### YOUR GOAL
Each entry needs to be retyped exactly.

(Records drawn from a dataset)
▬▬▬▬▬▬

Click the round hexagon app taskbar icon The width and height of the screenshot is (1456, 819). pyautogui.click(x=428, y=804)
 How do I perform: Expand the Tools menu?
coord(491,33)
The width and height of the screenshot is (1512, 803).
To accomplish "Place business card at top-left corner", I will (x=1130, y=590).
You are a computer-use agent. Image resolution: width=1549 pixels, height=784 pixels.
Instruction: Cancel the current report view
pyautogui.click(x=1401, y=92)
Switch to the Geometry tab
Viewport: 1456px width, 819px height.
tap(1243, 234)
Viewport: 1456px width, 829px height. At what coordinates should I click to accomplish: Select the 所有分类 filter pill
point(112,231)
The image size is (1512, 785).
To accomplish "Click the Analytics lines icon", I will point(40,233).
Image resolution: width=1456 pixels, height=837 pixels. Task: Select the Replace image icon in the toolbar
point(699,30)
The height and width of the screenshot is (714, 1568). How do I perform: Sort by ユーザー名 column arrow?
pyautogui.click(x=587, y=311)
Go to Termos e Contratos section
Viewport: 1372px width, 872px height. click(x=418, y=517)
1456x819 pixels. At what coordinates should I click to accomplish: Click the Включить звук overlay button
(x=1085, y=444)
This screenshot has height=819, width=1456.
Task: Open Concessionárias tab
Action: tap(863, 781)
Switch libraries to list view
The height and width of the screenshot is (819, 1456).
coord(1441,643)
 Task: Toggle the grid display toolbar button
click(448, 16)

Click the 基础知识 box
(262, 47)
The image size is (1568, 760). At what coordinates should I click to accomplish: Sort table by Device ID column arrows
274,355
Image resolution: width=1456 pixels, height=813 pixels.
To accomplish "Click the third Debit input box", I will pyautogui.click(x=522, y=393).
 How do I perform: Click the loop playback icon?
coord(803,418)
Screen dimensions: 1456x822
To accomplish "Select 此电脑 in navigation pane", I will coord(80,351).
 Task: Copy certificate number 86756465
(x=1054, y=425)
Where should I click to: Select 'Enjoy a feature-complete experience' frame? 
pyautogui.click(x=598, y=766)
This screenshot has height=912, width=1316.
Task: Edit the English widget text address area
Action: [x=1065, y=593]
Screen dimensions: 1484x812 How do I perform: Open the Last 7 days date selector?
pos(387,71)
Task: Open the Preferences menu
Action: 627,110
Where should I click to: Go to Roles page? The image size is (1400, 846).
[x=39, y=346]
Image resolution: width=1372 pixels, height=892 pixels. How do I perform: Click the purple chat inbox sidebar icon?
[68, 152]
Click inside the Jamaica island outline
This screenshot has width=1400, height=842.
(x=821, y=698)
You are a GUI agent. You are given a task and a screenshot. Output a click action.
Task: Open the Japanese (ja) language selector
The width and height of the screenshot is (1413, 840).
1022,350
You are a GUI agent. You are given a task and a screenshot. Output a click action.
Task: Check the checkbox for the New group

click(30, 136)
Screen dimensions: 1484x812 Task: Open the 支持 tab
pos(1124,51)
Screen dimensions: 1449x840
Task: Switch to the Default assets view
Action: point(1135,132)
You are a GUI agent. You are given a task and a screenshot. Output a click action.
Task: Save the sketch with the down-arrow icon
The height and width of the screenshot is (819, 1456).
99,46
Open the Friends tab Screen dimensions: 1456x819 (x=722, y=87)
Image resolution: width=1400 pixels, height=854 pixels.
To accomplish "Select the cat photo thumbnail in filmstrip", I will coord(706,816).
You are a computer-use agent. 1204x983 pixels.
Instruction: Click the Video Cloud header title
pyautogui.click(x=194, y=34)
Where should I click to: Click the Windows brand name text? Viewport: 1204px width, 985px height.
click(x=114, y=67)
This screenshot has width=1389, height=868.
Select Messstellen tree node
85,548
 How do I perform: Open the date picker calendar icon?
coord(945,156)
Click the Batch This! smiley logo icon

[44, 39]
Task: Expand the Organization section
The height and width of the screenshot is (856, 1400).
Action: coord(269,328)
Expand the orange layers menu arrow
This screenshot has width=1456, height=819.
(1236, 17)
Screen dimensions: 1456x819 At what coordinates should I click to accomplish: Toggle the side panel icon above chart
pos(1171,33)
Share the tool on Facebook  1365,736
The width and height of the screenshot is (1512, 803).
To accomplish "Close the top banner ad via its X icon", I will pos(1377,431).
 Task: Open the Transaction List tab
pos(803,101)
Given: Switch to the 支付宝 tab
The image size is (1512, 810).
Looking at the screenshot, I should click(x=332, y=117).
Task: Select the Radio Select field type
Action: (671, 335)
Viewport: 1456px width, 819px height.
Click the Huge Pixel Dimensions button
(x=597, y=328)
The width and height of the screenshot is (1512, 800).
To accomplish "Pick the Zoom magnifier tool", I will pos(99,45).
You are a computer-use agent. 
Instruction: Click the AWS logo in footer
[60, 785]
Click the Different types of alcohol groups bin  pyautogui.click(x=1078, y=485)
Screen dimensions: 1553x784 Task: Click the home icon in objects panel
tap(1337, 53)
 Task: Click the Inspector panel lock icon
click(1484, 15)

▬▬▬▬▬▬

### PROBLEM SOLUTION
Click the round hexagon app taskbar icon The width and height of the screenshot is (1456, 819). pyautogui.click(x=428, y=804)
 How do I perform: Expand the Tools menu?
coord(491,33)
The width and height of the screenshot is (1512, 803).
To accomplish "Place business card at top-left corner", I will (x=1130, y=590).
You are a computer-use agent. Image resolution: width=1549 pixels, height=784 pixels.
Instruction: Cancel the current report view
pyautogui.click(x=1401, y=92)
Switch to the Geometry tab
Viewport: 1456px width, 819px height.
tap(1243, 234)
Viewport: 1456px width, 829px height. At what coordinates should I click to accomplish: Select the 所有分类 filter pill
point(112,231)
The image size is (1512, 785).
To accomplish "Click the Analytics lines icon", I will point(40,233).
Image resolution: width=1456 pixels, height=837 pixels. Task: Select the Replace image icon in the toolbar
point(699,30)
The height and width of the screenshot is (714, 1568). How do I perform: Sort by ユーザー名 column arrow?
pyautogui.click(x=587, y=311)
Go to Termos e Contratos section
Viewport: 1372px width, 872px height. click(x=418, y=517)
1456x819 pixels. At what coordinates should I click to accomplish: Click the Включить звук overlay button
(x=1085, y=444)
This screenshot has height=819, width=1456.
Task: Open Concessionárias tab
Action: tap(863, 781)
Switch libraries to list view
The height and width of the screenshot is (819, 1456).
coord(1441,643)
 Task: Toggle the grid display toolbar button
click(448, 16)

Click the 基础知识 box
(262, 47)
The image size is (1568, 760). At what coordinates should I click to accomplish: Sort table by Device ID column arrows
274,355
Image resolution: width=1456 pixels, height=813 pixels.
To accomplish "Click the third Debit input box", I will pyautogui.click(x=522, y=393).
 How do I perform: Click the loop playback icon?
coord(803,418)
Screen dimensions: 1456x822
To accomplish "Select 此电脑 in navigation pane", I will coord(80,351).
 Task: Copy certificate number 86756465
(x=1054, y=425)
Where should I click to: Select 'Enjoy a feature-complete experience' frame? 
pyautogui.click(x=598, y=766)
This screenshot has height=912, width=1316.
Task: Edit the English widget text address area
Action: [x=1065, y=593]
Screen dimensions: 1484x812 How do I perform: Open the Last 7 days date selector?
pos(387,71)
Task: Open the Preferences menu
Action: 627,110
Where should I click to: Go to Roles page? The image size is (1400, 846).
[x=39, y=346]
Image resolution: width=1372 pixels, height=892 pixels. How do I perform: Click the purple chat inbox sidebar icon?
[68, 152]
Click inside the Jamaica island outline
This screenshot has width=1400, height=842.
(x=821, y=698)
You are a GUI agent. You are given a task and a screenshot. Output a click action.
Task: Open the Japanese (ja) language selector
The width and height of the screenshot is (1413, 840).
1022,350
You are a GUI agent. You are given a task and a screenshot. Output a click action.
Task: Check the checkbox for the New group

click(30, 136)
Screen dimensions: 1484x812 Task: Open the 支持 tab
pos(1124,51)
Screen dimensions: 1449x840
Task: Switch to the Default assets view
Action: point(1135,132)
You are a GUI agent. You are given a task and a screenshot. Output a click action.
Task: Save the sketch with the down-arrow icon
The height and width of the screenshot is (819, 1456).
99,46
Open the Friends tab Screen dimensions: 1456x819 (x=722, y=87)
Image resolution: width=1400 pixels, height=854 pixels.
To accomplish "Select the cat photo thumbnail in filmstrip", I will coord(706,816).
You are a computer-use agent. 1204x983 pixels.
Instruction: Click the Video Cloud header title
pyautogui.click(x=194, y=34)
Where should I click to: Click the Windows brand name text? Viewport: 1204px width, 985px height.
click(x=114, y=67)
This screenshot has width=1389, height=868.
Select Messstellen tree node
85,548
 How do I perform: Open the date picker calendar icon?
coord(945,156)
Click the Batch This! smiley logo icon

[44, 39]
Task: Expand the Organization section
The height and width of the screenshot is (856, 1400).
Action: coord(269,328)
Expand the orange layers menu arrow
This screenshot has width=1456, height=819.
(1236, 17)
Screen dimensions: 1456x819 At what coordinates should I click to accomplish: Toggle the side panel icon above chart
pos(1171,33)
Share the tool on Facebook  1365,736
The width and height of the screenshot is (1512, 803).
To accomplish "Close the top banner ad via its X icon", I will pos(1377,431).
 Task: Open the Transaction List tab
pos(803,101)
Given: Switch to the 支付宝 tab
The image size is (1512, 810).
Looking at the screenshot, I should click(x=332, y=117).
Task: Select the Radio Select field type
Action: (671, 335)
Viewport: 1456px width, 819px height.
Click the Huge Pixel Dimensions button
(x=597, y=328)
The width and height of the screenshot is (1512, 800).
To accomplish "Pick the Zoom magnifier tool", I will pos(99,45).
You are a computer-use agent. 
Instruction: Click the AWS logo in footer
[60, 785]
Click the Different types of alcohol groups bin  pyautogui.click(x=1078, y=485)
Screen dimensions: 1553x784 Task: Click the home icon in objects panel
tap(1337, 53)
 Task: Click the Inspector panel lock icon
click(1484, 15)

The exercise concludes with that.